Besides, the mentioned constructions created land subsidence—a gradual settling or sudden sinking of the Earth’s surface owing to hydro compaction, subsurface movement of earth materials, sinkholes, and thawing permafrost. The focus of modern hydraulic engineering was providing water for agriculture. Consequently, rather than focusing on practical and worthwhile, it implemented ‘mechanical’ solutions (ignoring the nature), sidelining the integrated ecological balance that ancient systems achieved. It is a classic failure due to egotistic and improper prioritizations.

Hydrology today must reclaim its original purpose—not merely manipulating water flow but managing water holistically for agriculture, flood mitigation, and ecosystem preservation. Reviving and integrating ancient Sri Lankan irrigation knowledge with modern innovations offers a pathway to sustainable water management, food security, and economic revitalization.

Each major modern irrigation project in Sri Lanka has consistently failed in the intended benefits and humanistic aspects by the failure to incorporate the invaluable insights of pioneering engineers such as D.L.O. Mendis and Joseph Needham, along with dedicated professionals like Mr. Godfrey de Silva—former Chief Irrigation Engineer in Kandy and later Chairman of the Mahaweli Authority—and a few other pragmatic engineers who deeply valued Sri Lanka’s ancient hydraulic heritage. These experts recognized the brilliance and sustainability of the centuries-old water systems, emphasizing ecological harmony, community-driven management, and long-term resilience.
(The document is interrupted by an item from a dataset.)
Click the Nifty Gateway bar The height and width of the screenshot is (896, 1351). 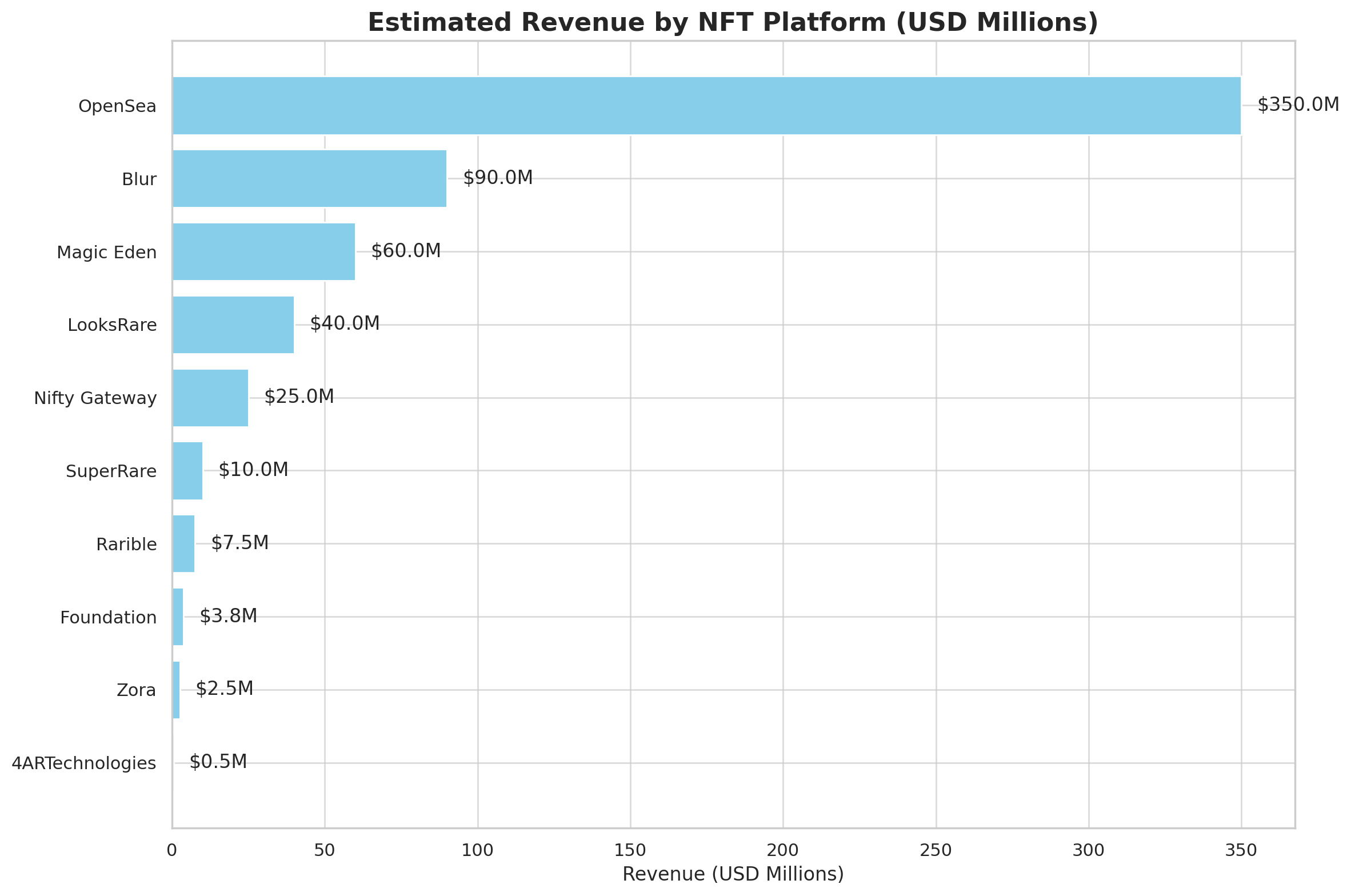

I remain deeply grateful to these visionaries for sharing their knowledge, which we have applied over the past four decades through charitable projects focused on water and agricultural initiatives, including the provision of potable water to rural communities affected by chronic kidney disease of unknown origin (CKDu) (now called, CKD of crystal-tubular nephropathy (CKD-CTN) [https://pubmed.ncbi.nlm.nih.gov/37408060/; DOI: 10.1186/s40001-023-01162-y]. 

Sadly, modern engineering has largely disregarded this rich legacy, resulting in inefficient infrastructure (geo-genic and Geo-Bio issues), increasing water scarcity, and significant environmental degradation. The prevailing approach has been narrowly focused on transporting water from point A to point B, while neglecting critical elements such as ecological balance, soil conservation, and groundwater recharge.

A striking example is the high prevalence of CKD-CTN—a likely a “geogenic” issue resulting from groundwater contamination—in Mahaweli-affected (and other) regions, such as Dehiattakandiya. This emerging public health crisis reflects the consequences of poorly planned water interventions that ignored traditional ecological safeguards. The failure to incorporate ancient wisdom and holistic water management practices has led many large-scale irrigation projects to fall short of their intended benefits, ultimately causing long-term harm to both communities and ecosystems.

Conclusion:
The ancient irrigation systems—refined over millennia with engineering precision and environmental foresight—offer time-tested, practical solutions. Reintegrating these foundational principles with modern innovations is not only wise but necessary. Such an approach could restore ecological balance, ensure sustainable food and energy security, and strengthen resilience in the face of climate change. Honoring and learning from Sri Lanka’s ancient water legacy is more than a tribute to the past. It is essential for building a sustainable and equitable future, as well as ensuring food sustainability—a practical necessity for resilient development.